[This is a cross-post from the mail I just sent out to intel-gfx.]

Code of conducts seem to be in the news a bit recently, and I realized that I’ve never really documented how we run things. It’s different from the kernel’s overall Xorg Foundation event policy. Anyway, I think this is worth clarifying and here it goes.

It’s simple: Be respectful, open and excellent to each another.

Which doesn’t mean we want to sacrifice quality to be nice. Striving for technical excellence very much doesn’t exclude being excellent to someone else, and in our experience it tends to go hand in hand.

Unfortunately things go south occasionally. So if you feel threatened, personally abused or otherwise uncomfortable, even and especially when you didn’t participate in a discussion yourself, then please raise this in private with the drm/i915 maintainers (currently Daniel Vetter and Jani Nikula, see MAINTAINERS for contact information).

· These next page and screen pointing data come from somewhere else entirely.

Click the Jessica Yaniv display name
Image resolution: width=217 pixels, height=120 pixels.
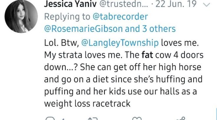point(70,4)
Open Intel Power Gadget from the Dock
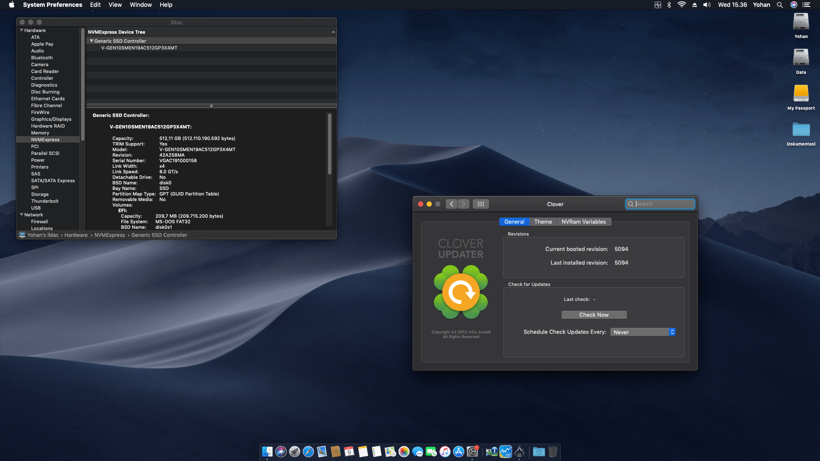 pos(506,451)
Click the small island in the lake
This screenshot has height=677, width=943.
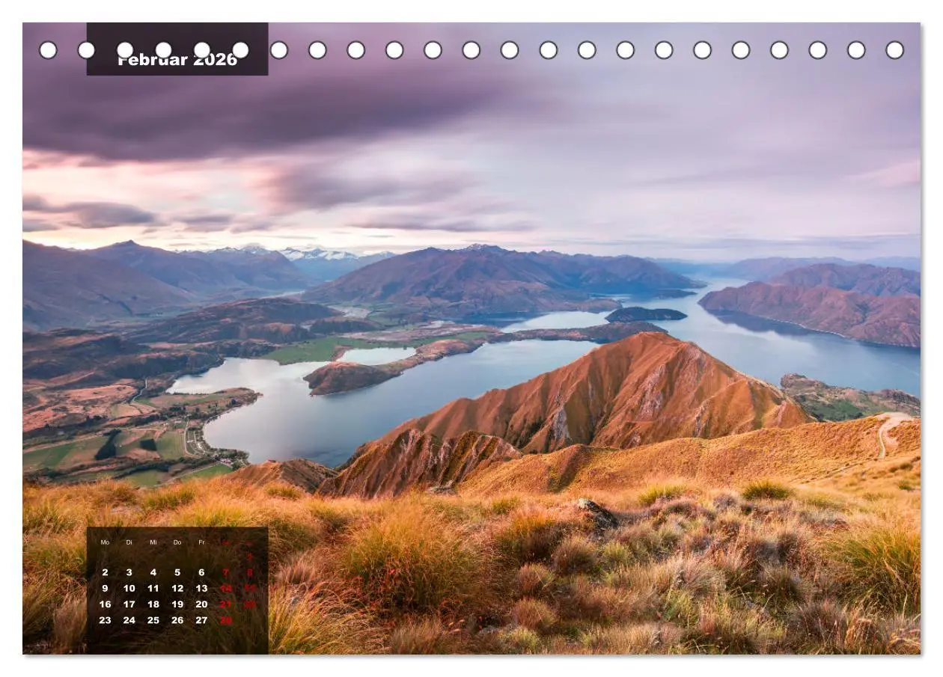click(645, 314)
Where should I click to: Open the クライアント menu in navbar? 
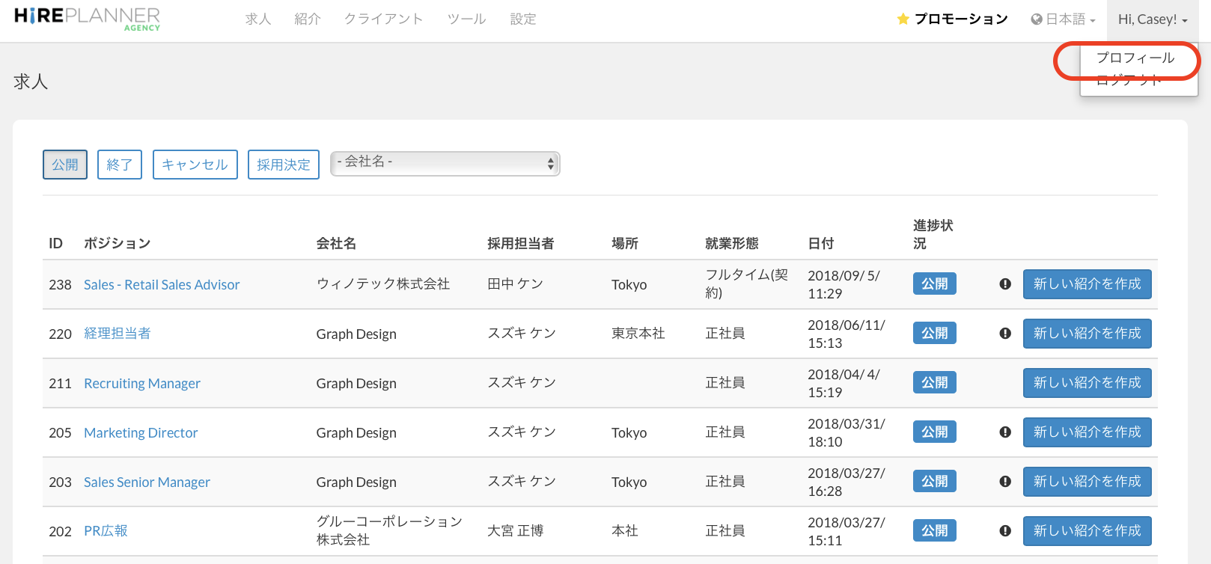click(x=383, y=19)
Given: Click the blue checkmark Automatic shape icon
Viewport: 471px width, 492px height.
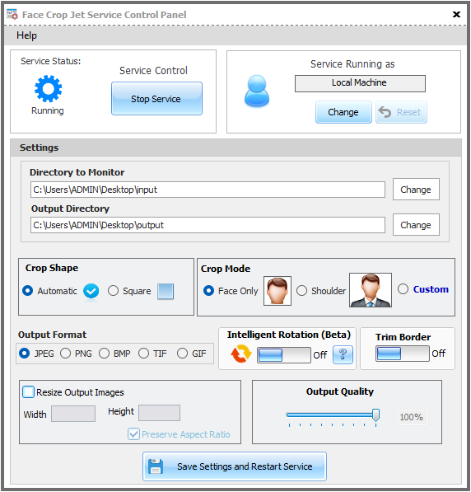Looking at the screenshot, I should pyautogui.click(x=91, y=291).
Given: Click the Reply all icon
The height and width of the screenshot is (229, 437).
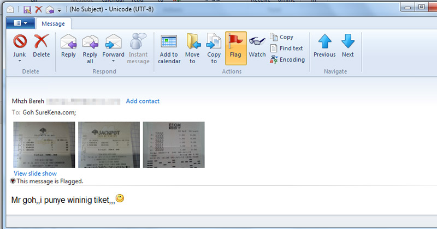Looking at the screenshot, I should pyautogui.click(x=90, y=42).
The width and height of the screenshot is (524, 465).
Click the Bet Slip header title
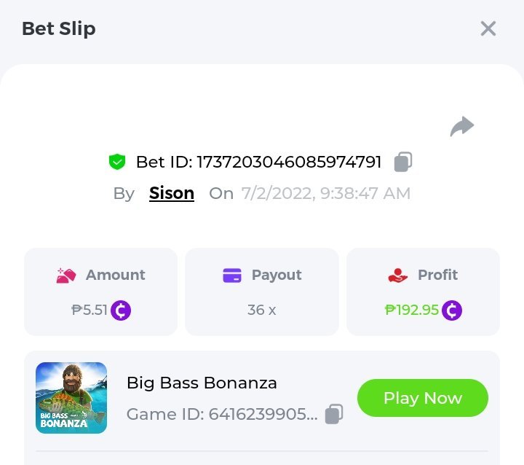pyautogui.click(x=59, y=29)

And the “in private” part is important: Humans screw up, disciplining minor fumbles by tarnishing someones google-able track record forever is out of proportion.

Still there are some teeth to this code of conduct:

  1. First time around minor issues will be raised in private.

  2. On repeat cases a public reply in the discussion will enforce that respectful behavior is expected.

  3. We’ll ban people who don’t get it.

And severe cases will be escalated much quicker.

This applies to all community communication channels (irc, mailing list and bugzilla). And as mentioned this really just is a public clarification of the rules already in place - you can’t see that though since we never had to go further than step 1.

Let’s keep it at that.

And in case you have a problem with an individual drm/i915 maintainer and don’t want to raise it with the other one there’s the linux foundation TAB and the drm upstream maintainer Dave Airlie.